RSM and CFD Procedures for Assessing Free Convection and Entropy Generation Performance in a Porous Cassini Oval Annular Pipe

Free convection and entropy generation inside a complex annular pipe were vital for different applied thermal engineering systems. The current study investigated the thermal and flow characteristics inside a porous Cassini oval annular pipe, considering response surface methodology (RSM) joint with CFD. The multi-objective optimum design was a novel consideration to improve heat transfer in terms of Nusselt number (Nu_mR) and heat transfer rate (QR) with a reduction in entropy generation (EnR) and frictional losses (SFCR) under different design parameters, such as aspect ratio (0.08 ≤ AR ≤ 0.2), angular rotation (0° ≤ θ ≤ 90°), porosity (0.15 ≤ ɛ ≤ 0.95), and pore per inch (10 ≤ PPI ≤ 30).
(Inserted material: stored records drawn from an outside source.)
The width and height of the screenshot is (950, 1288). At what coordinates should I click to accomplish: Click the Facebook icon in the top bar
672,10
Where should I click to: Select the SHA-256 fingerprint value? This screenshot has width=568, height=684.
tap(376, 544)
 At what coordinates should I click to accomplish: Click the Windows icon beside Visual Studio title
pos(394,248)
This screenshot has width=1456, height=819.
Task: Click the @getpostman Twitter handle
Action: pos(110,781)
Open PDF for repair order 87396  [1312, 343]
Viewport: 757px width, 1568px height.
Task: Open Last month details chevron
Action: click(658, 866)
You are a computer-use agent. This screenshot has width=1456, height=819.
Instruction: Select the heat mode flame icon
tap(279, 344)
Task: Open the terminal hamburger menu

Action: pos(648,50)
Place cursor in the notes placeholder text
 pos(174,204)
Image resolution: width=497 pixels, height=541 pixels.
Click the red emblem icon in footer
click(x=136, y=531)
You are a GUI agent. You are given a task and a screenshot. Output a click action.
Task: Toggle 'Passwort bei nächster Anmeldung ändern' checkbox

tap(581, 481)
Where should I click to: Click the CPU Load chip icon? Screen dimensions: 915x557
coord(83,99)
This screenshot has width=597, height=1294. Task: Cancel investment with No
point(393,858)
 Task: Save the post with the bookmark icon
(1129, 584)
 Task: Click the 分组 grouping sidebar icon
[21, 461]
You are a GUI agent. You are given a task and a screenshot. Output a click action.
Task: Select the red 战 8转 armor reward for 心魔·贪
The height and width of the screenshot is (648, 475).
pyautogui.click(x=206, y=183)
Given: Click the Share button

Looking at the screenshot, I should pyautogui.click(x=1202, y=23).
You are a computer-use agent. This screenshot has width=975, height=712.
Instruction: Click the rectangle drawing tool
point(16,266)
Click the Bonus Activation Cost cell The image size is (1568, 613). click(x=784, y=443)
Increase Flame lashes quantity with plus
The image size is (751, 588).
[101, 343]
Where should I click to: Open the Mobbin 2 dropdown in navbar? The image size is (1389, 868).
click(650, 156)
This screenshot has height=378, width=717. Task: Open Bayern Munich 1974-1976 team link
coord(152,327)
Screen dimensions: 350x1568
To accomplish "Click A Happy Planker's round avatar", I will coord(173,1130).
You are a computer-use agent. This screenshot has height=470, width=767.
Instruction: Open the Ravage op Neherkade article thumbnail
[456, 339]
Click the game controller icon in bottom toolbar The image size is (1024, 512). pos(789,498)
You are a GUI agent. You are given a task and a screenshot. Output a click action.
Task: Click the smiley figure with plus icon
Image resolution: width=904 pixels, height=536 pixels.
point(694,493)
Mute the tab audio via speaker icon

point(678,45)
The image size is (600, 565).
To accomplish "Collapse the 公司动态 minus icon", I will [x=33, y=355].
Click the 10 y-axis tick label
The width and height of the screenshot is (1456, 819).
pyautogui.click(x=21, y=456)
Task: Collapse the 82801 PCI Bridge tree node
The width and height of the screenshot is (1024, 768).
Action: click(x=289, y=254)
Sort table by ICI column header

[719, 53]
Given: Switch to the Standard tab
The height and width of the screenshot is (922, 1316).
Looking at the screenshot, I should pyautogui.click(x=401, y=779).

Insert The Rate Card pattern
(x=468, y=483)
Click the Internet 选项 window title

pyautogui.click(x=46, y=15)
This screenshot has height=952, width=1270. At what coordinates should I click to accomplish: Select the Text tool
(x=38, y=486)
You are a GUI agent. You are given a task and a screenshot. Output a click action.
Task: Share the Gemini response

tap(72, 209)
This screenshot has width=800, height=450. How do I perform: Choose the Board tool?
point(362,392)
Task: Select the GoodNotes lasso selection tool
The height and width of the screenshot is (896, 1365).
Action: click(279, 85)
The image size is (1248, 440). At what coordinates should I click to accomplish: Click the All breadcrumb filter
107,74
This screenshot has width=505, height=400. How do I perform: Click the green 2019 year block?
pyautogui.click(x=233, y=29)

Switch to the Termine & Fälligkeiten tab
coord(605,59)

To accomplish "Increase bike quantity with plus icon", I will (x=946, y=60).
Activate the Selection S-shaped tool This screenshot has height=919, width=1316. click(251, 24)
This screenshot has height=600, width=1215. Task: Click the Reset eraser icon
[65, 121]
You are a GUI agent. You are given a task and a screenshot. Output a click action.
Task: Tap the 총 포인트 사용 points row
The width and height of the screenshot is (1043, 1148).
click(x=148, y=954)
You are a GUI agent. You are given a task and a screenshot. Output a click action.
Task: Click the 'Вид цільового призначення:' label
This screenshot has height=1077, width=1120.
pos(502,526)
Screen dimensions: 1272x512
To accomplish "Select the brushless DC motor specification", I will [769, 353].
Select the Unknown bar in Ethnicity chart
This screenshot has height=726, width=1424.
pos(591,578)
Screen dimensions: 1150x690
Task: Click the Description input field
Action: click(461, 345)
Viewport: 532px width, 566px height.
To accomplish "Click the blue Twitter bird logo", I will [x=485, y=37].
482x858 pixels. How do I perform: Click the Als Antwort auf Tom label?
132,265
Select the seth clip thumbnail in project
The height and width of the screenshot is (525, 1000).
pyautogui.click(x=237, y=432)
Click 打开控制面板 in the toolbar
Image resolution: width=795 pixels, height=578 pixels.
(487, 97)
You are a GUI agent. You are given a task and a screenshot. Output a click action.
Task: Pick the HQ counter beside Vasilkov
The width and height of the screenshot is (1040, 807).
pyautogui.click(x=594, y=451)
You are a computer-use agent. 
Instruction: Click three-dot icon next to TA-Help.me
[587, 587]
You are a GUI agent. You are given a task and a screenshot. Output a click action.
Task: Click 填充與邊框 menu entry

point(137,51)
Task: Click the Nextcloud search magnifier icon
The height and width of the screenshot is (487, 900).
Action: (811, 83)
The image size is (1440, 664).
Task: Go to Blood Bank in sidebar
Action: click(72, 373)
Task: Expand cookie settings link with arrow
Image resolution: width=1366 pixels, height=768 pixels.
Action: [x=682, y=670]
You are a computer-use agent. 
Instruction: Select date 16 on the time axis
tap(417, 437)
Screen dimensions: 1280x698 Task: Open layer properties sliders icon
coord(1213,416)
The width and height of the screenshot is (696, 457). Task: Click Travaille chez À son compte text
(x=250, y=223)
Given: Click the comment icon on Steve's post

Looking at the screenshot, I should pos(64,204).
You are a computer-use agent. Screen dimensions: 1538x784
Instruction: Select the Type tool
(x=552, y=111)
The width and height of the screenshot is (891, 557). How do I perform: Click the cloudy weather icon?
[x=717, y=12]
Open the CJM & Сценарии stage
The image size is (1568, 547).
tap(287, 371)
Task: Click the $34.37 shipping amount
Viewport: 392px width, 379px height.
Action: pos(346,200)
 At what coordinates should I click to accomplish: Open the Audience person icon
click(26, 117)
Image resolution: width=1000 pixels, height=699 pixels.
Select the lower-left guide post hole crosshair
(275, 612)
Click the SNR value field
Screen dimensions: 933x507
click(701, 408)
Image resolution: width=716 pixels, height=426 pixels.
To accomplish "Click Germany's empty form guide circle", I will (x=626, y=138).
The main data indicate that the aim optimum design is achieved in the enhancement of Nu_mR and QR by nearly 23.78 times and the reduction in SCFR by approximately 91.45% with appropriate EnR by about 1.0227 times. This demonstrate the resilience of design's hydrothermal performance under different applied operation temperatures (10 ≤ ΔT ≤ 30). Thus, the multi-objective optimization function is a useful and novel proposed process for optimizing the hydrothermal and entropy performance of a porous Cassini oval annular pipe under several design and operation parameters.